I recently came across Varadhan's formula (see e.g. [1], [2], [3], [4], [5]): $$ {d_{\text{g}}(x,y)^2}{} = -\lim_{t \rightarrow 0} 4 t \log K_t(x,y) $$ where $d_\text{g}$ is the geodesic distance and $K_t$ is the heat kernel (i.e. the fundamental solution to the manifold heat equation $\Delta_g u = \partial_t u$). Essentially, it gives a way to compute the geodesic distance between two points, using the heat kernel.
Completely separately, there is a notion of a diffusion map (see e.g. [1], [2], [3], [4]). The idea is to use a "similarity" function $\kappa(x,y)$ to construct the transition matrix of a Markov process representing a random walk on a set of points (from a manifold): $$ p(x,y) = \dfrac{\kappa(x,y)}{\sqrt{\left(\sum_u\kappa(x,u)\right)\left(\sum_v\kappa(y,v)\right)}} $$ which is the chance of the walk moving from $x$ to $y$ in one step. The chance of moving from $x$ to $y$ in $n$ steps is given by the matrix power $p_n(x,y)=p^{(n)}(x,y)$. The diffusion distance is then: $$ d_m(x,y)^2 = \sum_{z} || p_m(x,z) - p_m(y,z) ||^2_d $$ where $m$ is fixed and $||\cdot||_d$ is some distance metric. Informally, the diffusion distance is related to the length of all paths between the two points.
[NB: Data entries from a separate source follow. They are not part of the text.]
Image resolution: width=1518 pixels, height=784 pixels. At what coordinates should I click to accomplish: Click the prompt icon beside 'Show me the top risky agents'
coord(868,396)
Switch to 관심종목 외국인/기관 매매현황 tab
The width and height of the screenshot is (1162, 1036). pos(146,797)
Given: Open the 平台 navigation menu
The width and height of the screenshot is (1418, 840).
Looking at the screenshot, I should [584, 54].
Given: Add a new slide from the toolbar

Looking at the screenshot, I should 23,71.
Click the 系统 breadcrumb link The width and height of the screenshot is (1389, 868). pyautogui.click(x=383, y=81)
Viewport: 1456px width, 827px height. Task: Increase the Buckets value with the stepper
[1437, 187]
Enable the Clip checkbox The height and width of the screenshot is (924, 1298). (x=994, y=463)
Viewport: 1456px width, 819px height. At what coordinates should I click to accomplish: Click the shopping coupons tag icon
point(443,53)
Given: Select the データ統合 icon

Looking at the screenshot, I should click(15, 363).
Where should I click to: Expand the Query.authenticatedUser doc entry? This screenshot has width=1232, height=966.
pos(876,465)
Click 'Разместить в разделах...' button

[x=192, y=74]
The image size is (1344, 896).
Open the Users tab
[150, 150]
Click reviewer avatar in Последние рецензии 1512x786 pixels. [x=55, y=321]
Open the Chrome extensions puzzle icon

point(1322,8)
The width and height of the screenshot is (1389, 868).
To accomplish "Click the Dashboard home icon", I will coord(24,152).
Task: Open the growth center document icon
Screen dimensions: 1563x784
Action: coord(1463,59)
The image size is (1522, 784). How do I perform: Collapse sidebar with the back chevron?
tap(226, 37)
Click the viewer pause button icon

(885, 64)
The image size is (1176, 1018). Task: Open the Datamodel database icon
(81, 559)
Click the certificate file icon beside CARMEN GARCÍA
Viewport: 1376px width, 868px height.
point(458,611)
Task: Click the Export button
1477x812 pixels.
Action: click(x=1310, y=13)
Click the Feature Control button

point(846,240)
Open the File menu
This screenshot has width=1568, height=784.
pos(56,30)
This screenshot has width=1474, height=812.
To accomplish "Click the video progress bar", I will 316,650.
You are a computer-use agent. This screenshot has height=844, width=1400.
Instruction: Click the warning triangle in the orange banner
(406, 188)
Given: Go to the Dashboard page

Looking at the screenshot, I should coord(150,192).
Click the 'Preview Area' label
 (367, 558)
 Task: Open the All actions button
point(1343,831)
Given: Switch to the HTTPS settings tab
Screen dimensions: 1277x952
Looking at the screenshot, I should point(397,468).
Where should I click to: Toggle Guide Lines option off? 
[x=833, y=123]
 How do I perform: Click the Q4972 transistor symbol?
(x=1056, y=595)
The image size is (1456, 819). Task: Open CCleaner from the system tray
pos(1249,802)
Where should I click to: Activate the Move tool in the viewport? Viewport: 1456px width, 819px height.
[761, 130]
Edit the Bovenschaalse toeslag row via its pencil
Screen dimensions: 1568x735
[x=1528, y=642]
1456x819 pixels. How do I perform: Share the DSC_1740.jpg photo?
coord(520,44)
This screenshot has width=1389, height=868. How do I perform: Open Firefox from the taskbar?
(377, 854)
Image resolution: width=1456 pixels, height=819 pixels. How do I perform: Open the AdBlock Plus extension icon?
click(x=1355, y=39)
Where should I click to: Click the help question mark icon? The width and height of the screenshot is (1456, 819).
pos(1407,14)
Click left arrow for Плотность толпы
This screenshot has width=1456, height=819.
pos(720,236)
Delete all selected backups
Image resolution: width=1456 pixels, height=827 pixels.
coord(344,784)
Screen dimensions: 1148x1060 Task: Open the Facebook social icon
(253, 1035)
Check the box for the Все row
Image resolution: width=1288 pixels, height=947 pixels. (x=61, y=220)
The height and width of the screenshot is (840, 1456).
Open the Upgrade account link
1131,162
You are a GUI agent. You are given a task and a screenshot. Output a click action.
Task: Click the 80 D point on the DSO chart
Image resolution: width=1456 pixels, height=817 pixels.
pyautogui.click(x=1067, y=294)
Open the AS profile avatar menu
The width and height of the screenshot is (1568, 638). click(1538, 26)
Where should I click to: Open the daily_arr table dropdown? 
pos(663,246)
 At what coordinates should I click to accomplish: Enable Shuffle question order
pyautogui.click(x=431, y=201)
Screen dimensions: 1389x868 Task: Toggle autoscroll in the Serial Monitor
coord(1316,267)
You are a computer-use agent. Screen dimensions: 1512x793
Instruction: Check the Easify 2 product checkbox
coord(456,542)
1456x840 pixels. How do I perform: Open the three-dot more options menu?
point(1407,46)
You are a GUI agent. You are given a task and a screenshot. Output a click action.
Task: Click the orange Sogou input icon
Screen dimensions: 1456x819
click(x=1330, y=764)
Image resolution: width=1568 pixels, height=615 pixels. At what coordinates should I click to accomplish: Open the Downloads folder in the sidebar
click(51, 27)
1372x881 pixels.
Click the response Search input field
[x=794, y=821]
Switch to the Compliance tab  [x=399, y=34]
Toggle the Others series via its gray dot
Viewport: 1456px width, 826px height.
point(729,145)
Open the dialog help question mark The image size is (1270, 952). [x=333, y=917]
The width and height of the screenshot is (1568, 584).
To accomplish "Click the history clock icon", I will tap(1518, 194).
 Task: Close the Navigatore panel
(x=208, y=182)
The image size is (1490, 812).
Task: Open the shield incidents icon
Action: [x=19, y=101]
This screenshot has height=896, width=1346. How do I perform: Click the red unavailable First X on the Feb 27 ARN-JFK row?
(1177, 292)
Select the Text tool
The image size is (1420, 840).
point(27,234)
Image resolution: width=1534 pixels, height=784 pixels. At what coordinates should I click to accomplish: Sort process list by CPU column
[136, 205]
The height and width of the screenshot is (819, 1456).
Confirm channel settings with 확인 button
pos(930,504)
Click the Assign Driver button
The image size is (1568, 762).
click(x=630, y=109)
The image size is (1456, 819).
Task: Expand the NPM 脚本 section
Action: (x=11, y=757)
This is quite distinct from the geodesic distance.
Of course, the quantity $K_t(x,y)$ is akin to a similarity function (since it is the probability of getting from $x$ to $y$ in time $t$ for a random walk), and could also be used to construct a notion of distance directly, I suppose.
Questions
Is there a clear mathematical connection between these different ways to measure distances between points on a manifold using the heat kernel?
What other connections are there between the heat kernel, diffusion, and paths/distances between points on a manifold?